Please print the records below exactly as they are written.

[Stored entries]

****************************************

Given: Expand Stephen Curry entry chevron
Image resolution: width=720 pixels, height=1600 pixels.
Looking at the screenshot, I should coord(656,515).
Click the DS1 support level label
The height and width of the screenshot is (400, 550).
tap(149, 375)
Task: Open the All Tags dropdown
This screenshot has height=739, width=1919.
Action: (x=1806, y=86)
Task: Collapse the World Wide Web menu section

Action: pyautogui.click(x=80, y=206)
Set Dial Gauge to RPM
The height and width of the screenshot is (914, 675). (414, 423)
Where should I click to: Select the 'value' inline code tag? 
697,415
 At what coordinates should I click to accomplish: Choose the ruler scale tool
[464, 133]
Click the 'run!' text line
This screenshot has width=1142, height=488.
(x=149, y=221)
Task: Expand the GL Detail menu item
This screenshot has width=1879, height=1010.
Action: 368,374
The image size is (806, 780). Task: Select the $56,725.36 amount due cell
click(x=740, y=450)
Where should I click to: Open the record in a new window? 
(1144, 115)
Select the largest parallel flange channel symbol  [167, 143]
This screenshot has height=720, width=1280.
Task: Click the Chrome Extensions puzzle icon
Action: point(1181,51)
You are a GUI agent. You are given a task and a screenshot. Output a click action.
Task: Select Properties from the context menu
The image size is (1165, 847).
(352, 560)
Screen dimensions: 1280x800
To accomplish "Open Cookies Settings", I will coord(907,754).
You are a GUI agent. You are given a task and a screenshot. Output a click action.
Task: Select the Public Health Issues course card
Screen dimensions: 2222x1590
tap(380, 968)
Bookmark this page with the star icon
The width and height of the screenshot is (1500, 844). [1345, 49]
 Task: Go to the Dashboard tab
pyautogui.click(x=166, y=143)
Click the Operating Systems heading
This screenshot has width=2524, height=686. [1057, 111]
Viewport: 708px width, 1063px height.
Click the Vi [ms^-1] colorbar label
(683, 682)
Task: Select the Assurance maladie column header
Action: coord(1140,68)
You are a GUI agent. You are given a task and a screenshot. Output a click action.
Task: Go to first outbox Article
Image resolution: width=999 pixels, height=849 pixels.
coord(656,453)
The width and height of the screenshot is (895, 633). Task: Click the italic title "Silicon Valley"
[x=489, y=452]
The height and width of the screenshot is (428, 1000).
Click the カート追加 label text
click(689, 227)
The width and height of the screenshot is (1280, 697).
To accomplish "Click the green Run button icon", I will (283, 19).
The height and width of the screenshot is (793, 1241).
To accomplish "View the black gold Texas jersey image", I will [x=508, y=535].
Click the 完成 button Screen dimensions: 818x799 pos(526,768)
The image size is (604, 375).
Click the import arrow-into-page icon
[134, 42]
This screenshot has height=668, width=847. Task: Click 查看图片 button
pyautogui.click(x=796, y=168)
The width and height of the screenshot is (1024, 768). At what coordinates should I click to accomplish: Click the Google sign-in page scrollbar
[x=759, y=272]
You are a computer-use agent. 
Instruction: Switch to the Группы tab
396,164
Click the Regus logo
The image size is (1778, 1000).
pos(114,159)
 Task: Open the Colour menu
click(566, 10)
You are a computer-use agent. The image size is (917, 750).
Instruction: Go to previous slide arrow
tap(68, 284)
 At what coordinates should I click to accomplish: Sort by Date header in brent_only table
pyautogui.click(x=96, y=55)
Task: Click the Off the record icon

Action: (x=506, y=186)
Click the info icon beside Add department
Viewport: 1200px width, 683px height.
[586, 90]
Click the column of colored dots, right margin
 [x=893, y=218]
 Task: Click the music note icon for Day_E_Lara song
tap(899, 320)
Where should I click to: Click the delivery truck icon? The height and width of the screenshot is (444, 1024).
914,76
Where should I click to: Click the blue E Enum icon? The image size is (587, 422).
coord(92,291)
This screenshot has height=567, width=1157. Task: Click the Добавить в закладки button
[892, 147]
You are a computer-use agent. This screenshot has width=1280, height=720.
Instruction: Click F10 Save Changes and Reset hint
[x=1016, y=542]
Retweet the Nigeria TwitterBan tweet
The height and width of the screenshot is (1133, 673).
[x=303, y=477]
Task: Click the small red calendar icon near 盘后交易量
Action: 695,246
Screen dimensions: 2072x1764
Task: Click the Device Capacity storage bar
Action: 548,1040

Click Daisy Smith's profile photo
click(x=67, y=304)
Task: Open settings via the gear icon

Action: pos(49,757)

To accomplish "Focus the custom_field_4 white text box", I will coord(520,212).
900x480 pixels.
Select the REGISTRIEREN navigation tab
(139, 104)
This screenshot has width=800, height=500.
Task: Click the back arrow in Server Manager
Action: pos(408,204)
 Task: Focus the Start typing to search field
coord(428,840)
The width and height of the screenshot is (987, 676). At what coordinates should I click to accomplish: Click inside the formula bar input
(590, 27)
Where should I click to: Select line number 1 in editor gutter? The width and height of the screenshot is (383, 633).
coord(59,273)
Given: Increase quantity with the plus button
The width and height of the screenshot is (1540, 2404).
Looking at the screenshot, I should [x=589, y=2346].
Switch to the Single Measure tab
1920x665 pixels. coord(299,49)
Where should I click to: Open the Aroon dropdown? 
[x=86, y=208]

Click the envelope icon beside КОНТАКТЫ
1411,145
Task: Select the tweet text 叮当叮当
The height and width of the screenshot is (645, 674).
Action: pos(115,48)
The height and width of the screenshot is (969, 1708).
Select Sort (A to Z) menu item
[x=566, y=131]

****************************************

◆ **Response to the task**
Given: Expand Stephen Curry entry chevron
Image resolution: width=720 pixels, height=1600 pixels.
Looking at the screenshot, I should coord(656,515).
Click the DS1 support level label
The height and width of the screenshot is (400, 550).
tap(149, 375)
Task: Open the All Tags dropdown
This screenshot has height=739, width=1919.
Action: (x=1806, y=86)
Task: Collapse the World Wide Web menu section

Action: pyautogui.click(x=80, y=206)
Set Dial Gauge to RPM
The height and width of the screenshot is (914, 675). (414, 423)
Where should I click to: Select the 'value' inline code tag? 
697,415
 At what coordinates should I click to accomplish: Choose the ruler scale tool
[464, 133]
Click the 'run!' text line
This screenshot has width=1142, height=488.
(x=149, y=221)
Task: Expand the GL Detail menu item
This screenshot has width=1879, height=1010.
Action: 368,374
The image size is (806, 780). Task: Select the $56,725.36 amount due cell
click(x=740, y=450)
Where should I click to: Open the record in a new window? 
(1144, 115)
Select the largest parallel flange channel symbol  [167, 143]
This screenshot has height=720, width=1280.
Task: Click the Chrome Extensions puzzle icon
Action: point(1181,51)
You are a GUI agent. You are given a task and a screenshot. Output a click action.
Task: Select Properties from the context menu
The image size is (1165, 847).
(352, 560)
Screen dimensions: 1280x800
To accomplish "Open Cookies Settings", I will coord(907,754).
You are a GUI agent. You are given a task and a screenshot. Output a click action.
Task: Select the Public Health Issues course card
Screen dimensions: 2222x1590
tap(380, 968)
Bookmark this page with the star icon
The width and height of the screenshot is (1500, 844). [1345, 49]
 Task: Go to the Dashboard tab
pyautogui.click(x=166, y=143)
Click the Operating Systems heading
This screenshot has width=2524, height=686. [1057, 111]
Viewport: 708px width, 1063px height.
Click the Vi [ms^-1] colorbar label
(683, 682)
Task: Select the Assurance maladie column header
Action: coord(1140,68)
You are a GUI agent. You are given a task and a screenshot. Output a click action.
Task: Go to first outbox Article
Image resolution: width=999 pixels, height=849 pixels.
coord(656,453)
The width and height of the screenshot is (895, 633). Task: Click the italic title "Silicon Valley"
[x=489, y=452]
The height and width of the screenshot is (428, 1000).
Click the カート追加 label text
click(689, 227)
The width and height of the screenshot is (1280, 697).
To accomplish "Click the green Run button icon", I will (283, 19).
The height and width of the screenshot is (793, 1241).
To accomplish "View the black gold Texas jersey image", I will [x=508, y=535].
Click the 完成 button Screen dimensions: 818x799 pos(526,768)
The image size is (604, 375).
Click the import arrow-into-page icon
[134, 42]
This screenshot has height=668, width=847. Task: Click 查看图片 button
pyautogui.click(x=796, y=168)
The width and height of the screenshot is (1024, 768). At what coordinates should I click to accomplish: Click the Google sign-in page scrollbar
[x=759, y=272]
You are a computer-use agent. 
Instruction: Switch to the Группы tab
396,164
Click the Regus logo
The image size is (1778, 1000).
pos(114,159)
 Task: Open the Colour menu
click(566, 10)
You are a computer-use agent. The image size is (917, 750).
Instruction: Go to previous slide arrow
tap(68, 284)
 At what coordinates should I click to accomplish: Sort by Date header in brent_only table
pyautogui.click(x=96, y=55)
Task: Click the Off the record icon

Action: (x=506, y=186)
Click the info icon beside Add department
Viewport: 1200px width, 683px height.
[586, 90]
Click the column of colored dots, right margin
 [x=893, y=218]
 Task: Click the music note icon for Day_E_Lara song
tap(899, 320)
Where should I click to: Click the delivery truck icon? The height and width of the screenshot is (444, 1024).
914,76
Where should I click to: Click the blue E Enum icon? The image size is (587, 422).
coord(92,291)
This screenshot has height=567, width=1157. Task: Click the Добавить в закладки button
[892, 147]
You are a computer-use agent. This screenshot has width=1280, height=720.
Instruction: Click F10 Save Changes and Reset hint
[x=1016, y=542]
Retweet the Nigeria TwitterBan tweet
The height and width of the screenshot is (1133, 673).
[x=303, y=477]
Task: Click the small red calendar icon near 盘后交易量
Action: 695,246
Screen dimensions: 2072x1764
Task: Click the Device Capacity storage bar
Action: 548,1040

Click Daisy Smith's profile photo
click(x=67, y=304)
Task: Open settings via the gear icon

Action: pos(49,757)

To accomplish "Focus the custom_field_4 white text box", I will coord(520,212).
900x480 pixels.
Select the REGISTRIEREN navigation tab
(139, 104)
This screenshot has width=800, height=500.
Task: Click the back arrow in Server Manager
Action: pos(408,204)
 Task: Focus the Start typing to search field
coord(428,840)
The width and height of the screenshot is (987, 676). At what coordinates should I click to accomplish: Click inside the formula bar input
(590, 27)
Where should I click to: Select line number 1 in editor gutter? The width and height of the screenshot is (383, 633).
coord(59,273)
Given: Increase quantity with the plus button
The width and height of the screenshot is (1540, 2404).
Looking at the screenshot, I should [x=589, y=2346].
Switch to the Single Measure tab
1920x665 pixels. coord(299,49)
Where should I click to: Open the Aroon dropdown? 
[x=86, y=208]

Click the envelope icon beside КОНТАКТЫ
1411,145
Task: Select the tweet text 叮当叮当
The height and width of the screenshot is (645, 674).
Action: pos(115,48)
The height and width of the screenshot is (969, 1708).
Select Sort (A to Z) menu item
[x=566, y=131]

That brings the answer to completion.